December 31, 2016

This Year, I’ll Lean In: Thoughts on Becoming.


It’s the only word that perfectly describes the last year for me.

It was the year my divorce was finalized. It was the year that I completely entered the post-divorce dating scene through online dating.

It was a year of political upheaval and more change than I could process. It was the year I fell in love with someone who will never love me back, and the year I would choose bravery, honesty and authenticity as values that I’m committed to living.

It was the year that I would open up my heart again and again, even though it was painful each time. It was the year that I discovered who I am, and what I want, and began to live a dream that’s always been a part of me.

As this year closes, I have been meditating on the concept of struggle. My growth process each time is like birth—miraculous and beautiful and painful. Each time that I learn and grow as a human being, I find resistance in myself to the change. I’m not a person who learns everything the easy way, and most of my learning experiences have been the kind that feel like being broken in order to heal. So I think about struggle, and I wonder how much of the pain was self-inflicted because I resisted it.

I’ve decided that for this new year, the only thing to do is to lean in. I have to stop fighting the change and the growth. Instead, I need to learn to lean into it. It will still be painful, and it will still be tough. But I want to find the courage in myself to lean in to the hard decisions and the difficult changes in order to transform myself into the person that I’m capable of becoming.

Loving someone who doesn’t love me back was a process replete with struggle. The struggle not to say anything because I was so afraid that I would lose him if I was honest. Then I struggled with losing him anyway and not having the opportunity to even say goodbye. I struggled with anger at being ghosted and longing because I loved him despite it. I struggled with disappointment and loss and unmet needs, and I struggled with letting go. I struggled with the cycle that is holding on and letting go a little and then holding on again. I struggled with hope and with rejection, and I struggled with the frustration of needing to be free of him.

The truth is that I still feel all of these things, but I’m not fighting them anymore. I’m not heaping on guilt and shame for loving someone completely unworthy of it or for feeling love at all. I’m not struggling against wanting to hold on and needing to let go. I’m not fighting the waves of longing, loss and loneliness that rise in me and then drift away.
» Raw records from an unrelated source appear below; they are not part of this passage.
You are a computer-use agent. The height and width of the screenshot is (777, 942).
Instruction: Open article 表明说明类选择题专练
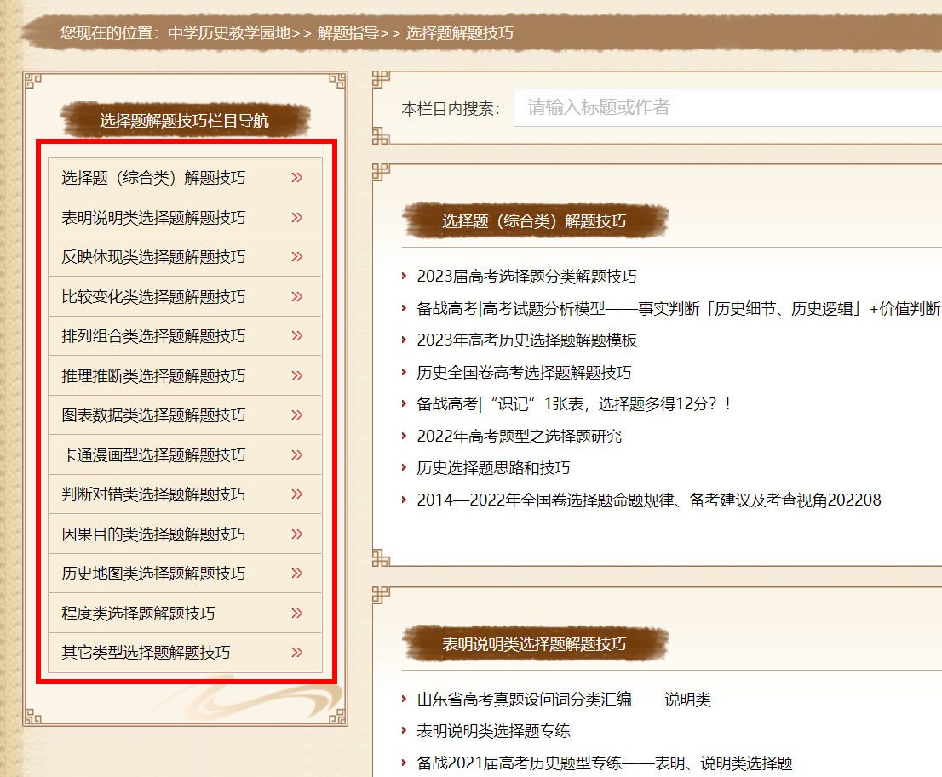click(x=493, y=731)
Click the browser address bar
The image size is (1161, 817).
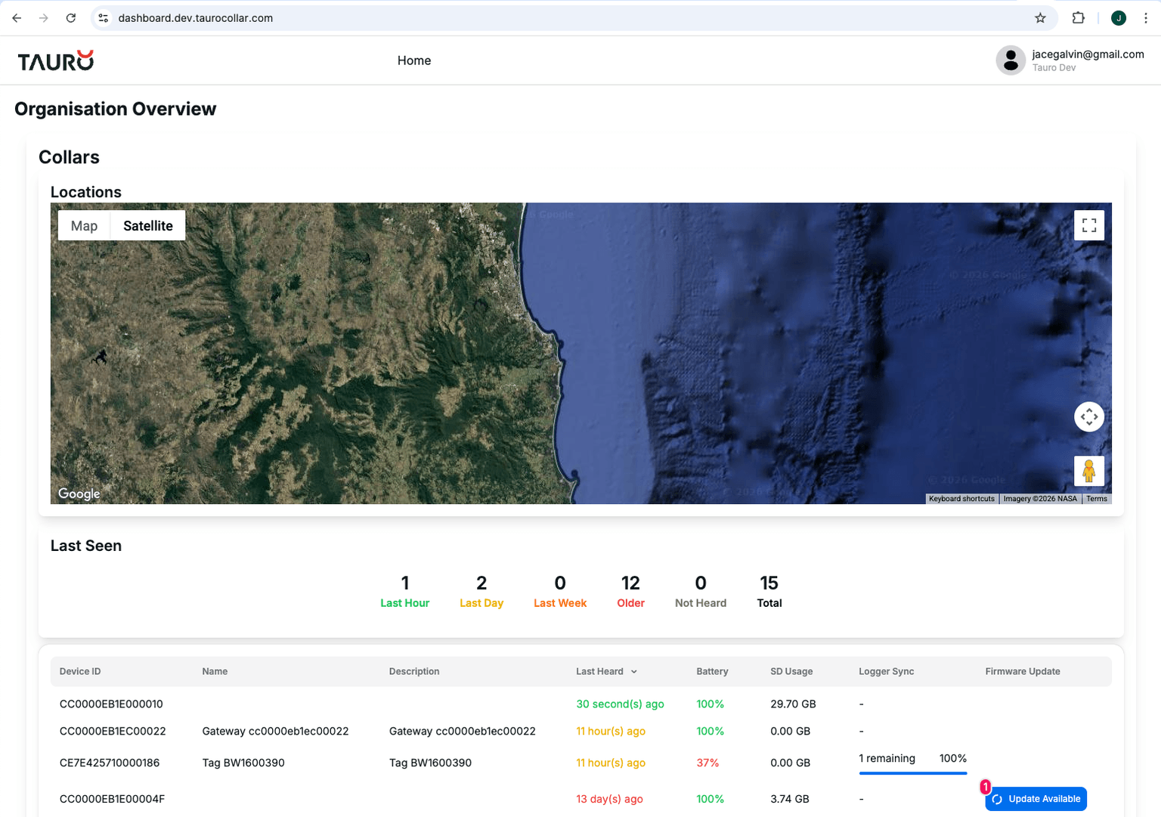point(454,17)
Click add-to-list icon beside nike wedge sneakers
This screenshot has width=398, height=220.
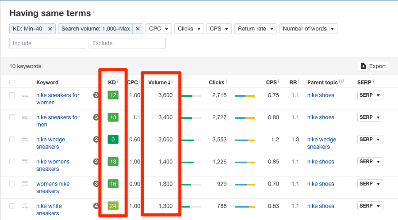pyautogui.click(x=25, y=140)
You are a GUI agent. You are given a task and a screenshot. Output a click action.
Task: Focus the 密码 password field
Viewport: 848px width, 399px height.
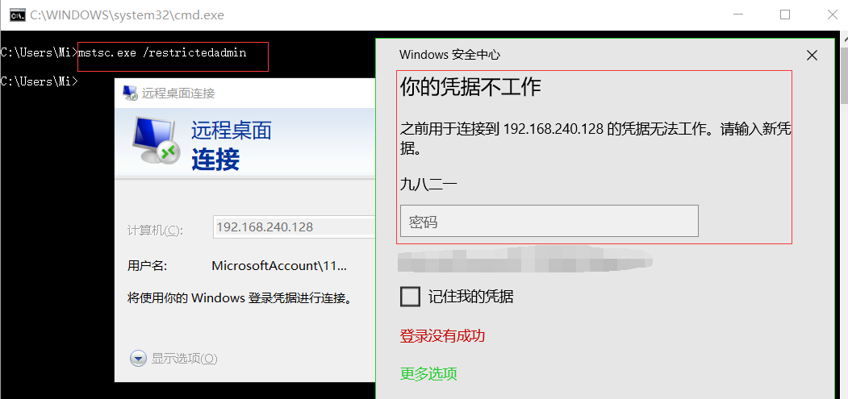(549, 221)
Instead, I’m leaning in to each feeling and allowing myself to experience each one without judgment.

When we choose to lean in, we can picture it like we’re sitting on the shore of some beautiful beach. We’re sitting comfortably in the sand, and we watch the tide come and go. Sometimes it comes close to us, and sometimes it’s far away. We watch it visit and leave, and we don’t pass judgment on it for doing what it’s meant to do. It washes in sea glass, worn smooth from the repetition and the salt and sand and the gentle rocking of the wave. It washes in seashells that were once homes to creatures, but are now tiny remembrances of lives and repositories of dreams. They are pieces of beauty we slip into our pockets, idly stroking as we walk in the tide.

Leaning into our feelings and surrendering to them is like that peaceful walk on the shore. It’s a practice of acceptance and of seeing the beauty in the struggle of becoming. It’s knowing that it will still feel uncomfortable and often painful, but that it’s how we become something greater and more beautiful than we are if we stop resisting it. If I’ve learned anything, it’s that the change is coming whether we resist or not. And if we resist, maybe the change that comes for us isn’t as full or as beautiful as it could have been had we allowed it.

We need to remember that our feelings are not right or wrong, good or bad. They aren’t meant to be judged, or resisted, or even held on to. They are changing us as they come and go, smoothing out our edges and shaping us into better people. We can choose the direction of those changes, but we cannot stop them from coming. We aren’t meant to be stagnant or stilted. We’re as lovely and fragile as sandcastles, soon to be washed away by time, but we are also strong and enduring grains of sand that are a part of the whole of the universe.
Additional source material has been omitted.